Die Frage nach dem richtigen Equipment für die Outdoor- bzw. Landschaftsfotografie stellt sich sehr häufig, die mich inzwischen auch erreicht hat. Es geht nach Irland. Wir werden viel zu Fuß unterwegs sein. Also, was nehme ich da alles mit?

Als Transportesel habe ich mich für die Manfrotto Professional Slingtasche 50 MB-S-50BB entschieden. Sie geht mit ihren Außenmaßen noch als Handgepäck im Flugverkehr durch und ich muss die 10 kg-Grenze bei Aer Lingus beachten.

Neben der EOS 70D kommen das Tamron 15-30mm F/2.8 sowie das Canon EF 24-105mm F 4.0 zum Einsatz. Testen werde ich nun auch erstmals den Tragekomfort der Cotton Carrier Weste. Bei Regen kann ich mir problemlos ein Cape überwerfen und die Kamera ist geschützt. Zusätzlichen Schutz erhoffe ich mir von der Schutzhülle von Peak Design Shell L. Auch die kommt zum ersten Mal zum Einsatz.

Als Reisestativ verwende ich das Rollei Compact Traveler Mini M-1 mit einer maximalen Traglast von 8kg.

Pol- und Graufilter sind ebenso an Bord, sowie mehrere 64GB SD-Speicherkarten in einer staub- und wassergeschützten Box, Ersatzakku, Fernauslöser, eine LED-Taschenlampe und der Outdoor Powerbank RAVPower10050 mAh 3,4A zur Aufladung des Smartphones. Die Nutzung von GPS und Maps.me braucht eben Strom.

Originaltöne fange ich mit dem Zoom H1 MB Stereo Audiorekorder ein. 

Die 10 kg-Grenze habe ich damit noch einhalten können.

Update 24.01.2017

Die große Erkenntnis der Irlandreise war, dass der irische Regen mit dem in Deutschland nicht einmal ansatzweise vergleichbar ist. Nur die Peak Design Skell konnte den Wassermassen standhalten. Wasserdicht ist nicht mit regendicht zu vergleichen.Die Profis in unserer Reisegruppe sprachen von 2.000 mm Wassersäule aufwärts. Der Fotograf sollte deshalb auch an sich denken und sich vernünftige Outdoorbekleidung zulegen, sonst wird das Fotografieren echt zur Qual. Die Regencapes der Rucksäcke hatten keine Chance. Meine Canon hat das alles dennoch gut weggesteckt, aber mit diesen Erfahrungen bedarf ein neuerlicher Tripp in solche Regionen einer massiven wettergerechten Aufrüstung.

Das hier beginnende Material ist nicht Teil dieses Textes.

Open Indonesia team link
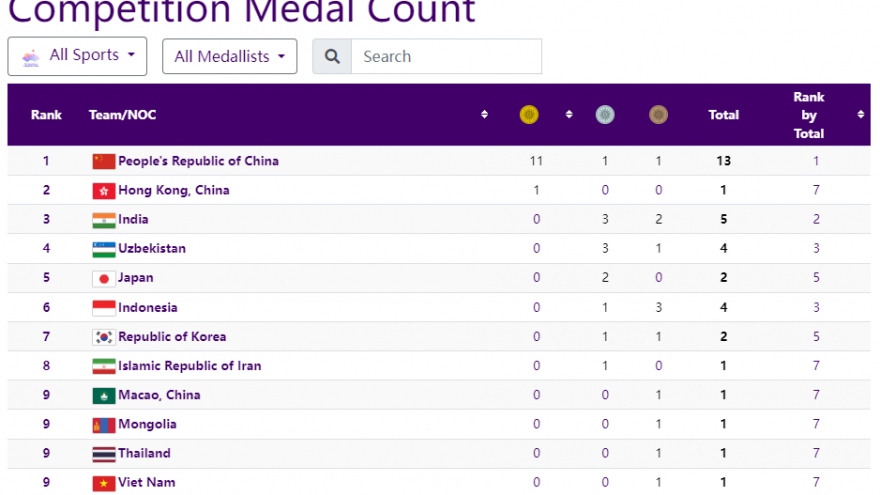pyautogui.click(x=148, y=308)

Der richtige Fotorucksack für Flugreisen

Flugreisen sind für Fotografen immer eine logistische Herausforderung. Wie groß und schwer darf der Fotorucksack sein, um noch als Handgepäck durchzugehen? Das hängt zunächst von der Fluglinie ab. Einheitliche Richtlinien gibt es zwar, jedoch weicht die eine oder andere Airline gern mal davon ab.

Die Lufthansa erlaubt Maße bis 55x40x23 cm bei 8kg Gesamtgewicht. Aer Lingus gibt 55x40x24 cm und 10kg vor. Mein Tamrac 5789 Evolution 9 misst 50x33x28 cm und wiegt schon allein 2,3 kg. Bei voller Ladung sollten 8 bzw. 10 kg mit Sicherheit übertroffen werden.

Also habe ich eine Alternative gesucht. Auf manfrotto.de bin ich dabei auf ein Mai-Special gestoßen und habe mir bei 50% Preisnachlass die Professional Slingtasche 50, 41x28x26 cm und 1,6 kg bestellt.


Von der Größe und Handling her sollte der Slingrucksack ausreichend sein, dass notwendige Equipment zu verstauen.

Update 13.12.2016
Die Irlandrundreise ist inzwischen Geschichte. Bei beiden Flügen gab es mit der Slingtasche von Manfrotto keine Probleme am Flughafen. Durch bzw. in das Testgestell hätte sie aber nicht gepasst. Nun wird es 2017 wieder spannend. Es geht nach Namibia und Air Namibia gibt 8kg und eine maximalen Größe von 55x38x20cm vor. 20cm Tiefe ist verdammt wenig.

Der Capture von Wolffepack Deutschland - mein Neuzugang 2017 - erfüllt mit seinen Abmessungen: 46cm x 31cm x 18cm und 26L Fassungsvermögen diese Anforderungen.

Update 06.08.2019

Für den Namibiaflug hatte ich mich dann doch für den Manfrotto entschieden. Es gab keinerlei Probleme. 2019 geht es nach Südafrika. South African Airline gibt bei 8kg eine Größe von 56 cm(H) x 36cm (B) x 23cm (T) vor.

Update 17.09.2019

Mit dem Tamrac Evolution 9 gab es weder bei der Lufthansa noch bei South African Airways Probleme. In Leipzig musste ich das Handgepäck wiegen lassen. 8,1 kg waren okay,aber in die Prüfschablone passte er nicht hinein. Moniert wurde das aber nicht. Zum Glück!